Each one is different, the contents, the tone, the mood they evoke. But memorizing the lines doesn’t bring any kind of deep meaning to life~ In fact most do better once you completely forget them. Then you can go back years later, and meet yourself.

You always see the posts talking about what you would do if you met your past self, what you would say to them, what you would advise them against. And with my journals, my past self can speak to me. thats probably why I still journal.

Because all those gaps in my journaling, all the times I never wrote down… I found myself wishing I had. Its like taking pictures of my mind, my soul and my emotional maturity throughout my whole life.

Anyways, that was very rambly. I just thought You might like to know why I journal. I also do it out of habit now. It feels nice.

I’m just gonna keep going with this one. There has been so much on my mind and heart lately. Idk if I’m dealing with it in a healthy manner or shoving it down. I’m no good with emotions. I hope the counselor will be able to help. I go in to see her on Monday.

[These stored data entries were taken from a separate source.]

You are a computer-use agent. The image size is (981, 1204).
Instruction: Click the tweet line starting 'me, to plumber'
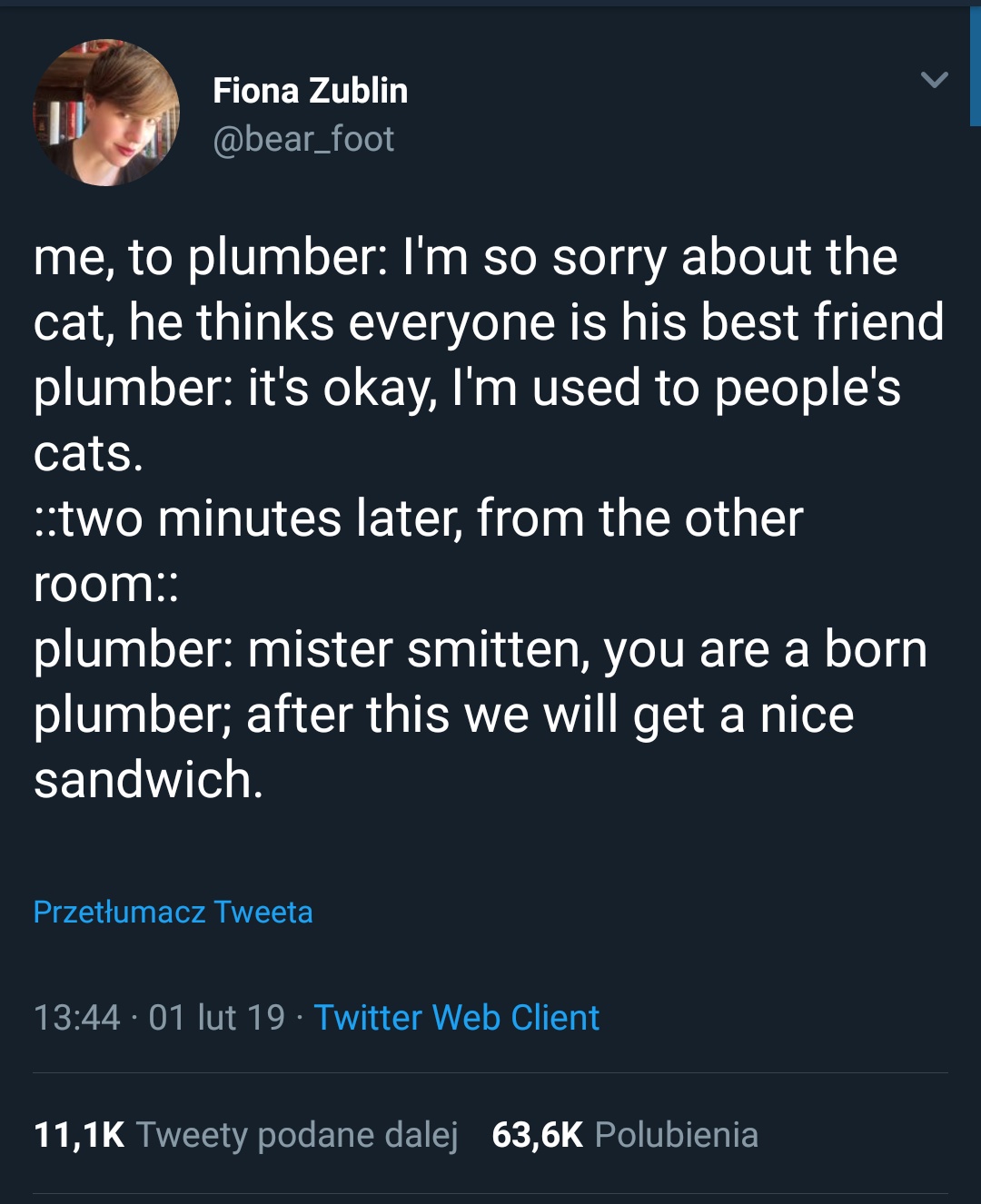pos(465,257)
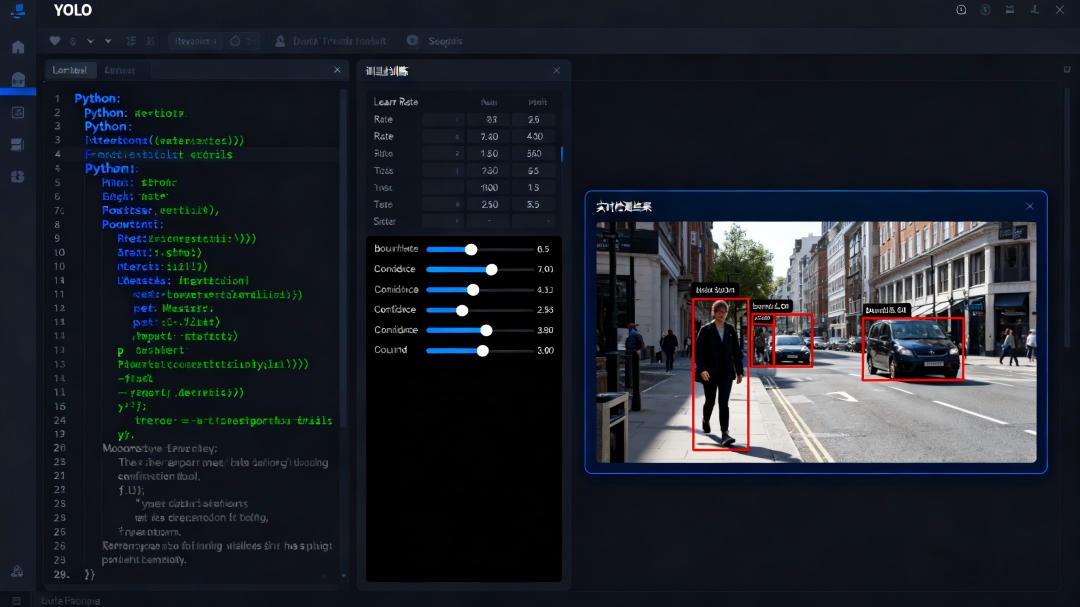Viewport: 1080px width, 607px height.
Task: Close the detection result image window
Action: [x=1029, y=206]
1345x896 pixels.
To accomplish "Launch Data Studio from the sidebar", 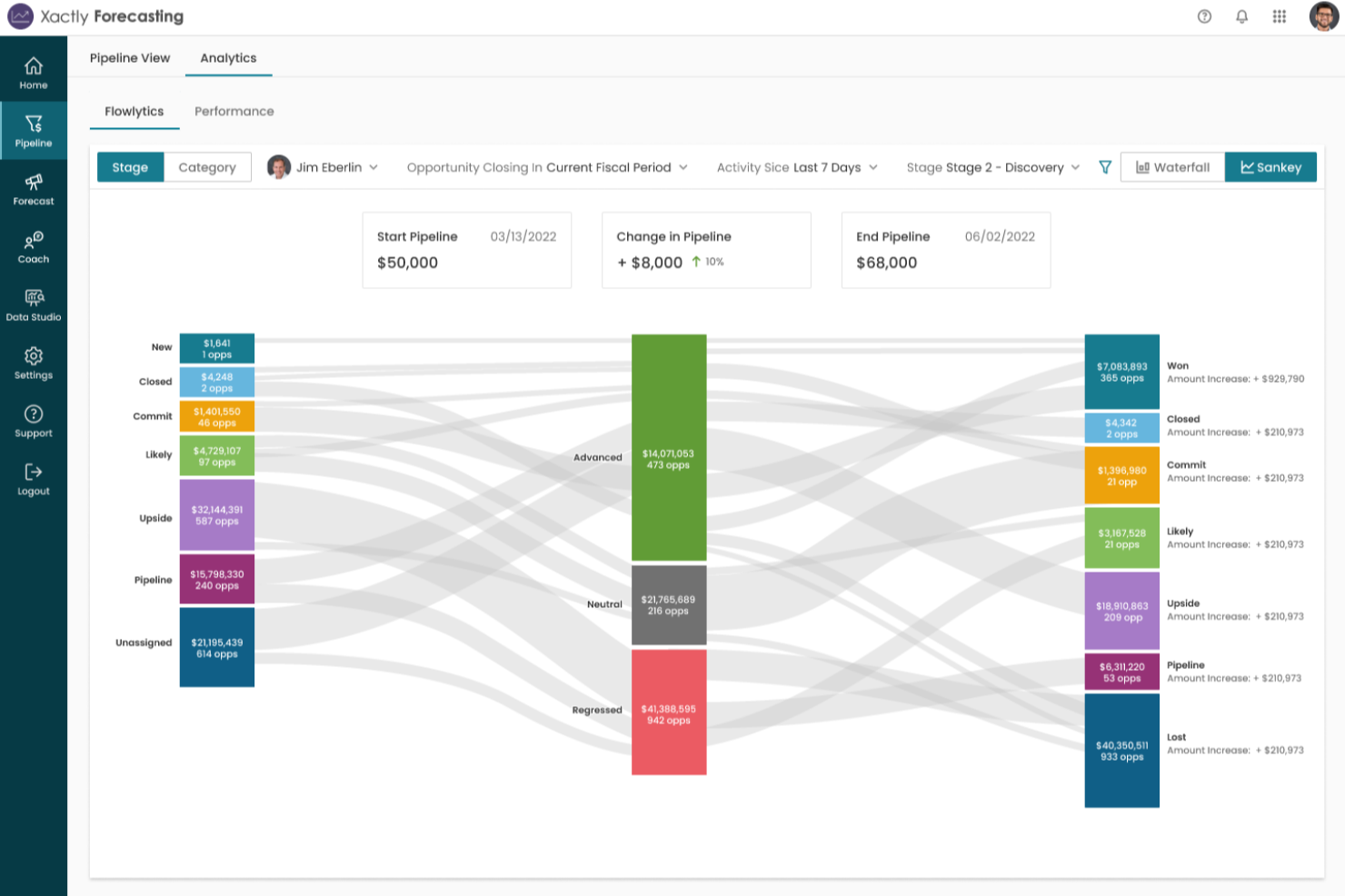I will pos(34,305).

Mn today marks the one week mark for the last time we had sex, I’m gonna leave it up to you and see how long we go~ I’m kinda curious >.< though honestly orgasms without you are so incredibly boring they’re almost not worth having.

Last time I got off without you I got an email while I was cumming and I checked it. Seriously. Like I didn’t even wait to be done I was so bored… I checked my fucking email in the middle of an orgasm. The only way I can even come close to achieving something worthwhile is if I think about you saying that I’m not allowed XD I’m addicted to you~ Idk what I’d do if you ever left me >.< I’d never cum again.

Honestly I hope we can pull ourselves out of this rut soon >.< We used to laugh at people that only had scheduled sex once a week! Now we hardly have scheduled sex twice a month. Can you believe that!? Twice a month. It’s sad to even type it.

I mean XD Its not like I had a stellar sex life before us, but I’m gonna have to go back to roleplaying smut with people just for the fun of it! Once again, I wish anyone was as good at it as you are.

I think I’ve concluded that you need to stop being so perfect for me so I can function while your happiness is on vacation~ I wonder if you’ve even read any of your Christmas present? .-. My sad darling. I’m starting to worry about you T.T

The sex isn’t the only thing thats only been happening twice a month. Light hearted chats, happy talks about your days, being excited about… Well… Anything. those things have been few and far between.

On the other hand, crying, fighting and panic attacks are at an all time high! ...Okay so thats not really good news to go with the bad XD but hey!

I’m being light hearted about all of this because I’m done taking it too seriously for now >.< I honestly have no stamina left for crying or panicking. I need to take the rest of this month to recharge XD
You think I can make it the rest of the month without crying? Hahaha no. No I can’t make it the rest of the month without crying! But maybe I can make it without panicking! Wouldn’t that be something? XD

Oh goodness. Well I love you more than anything darling~ and we will make it through this and have a sex life again and stop crying so much ^.^ I’ll see you on the other side.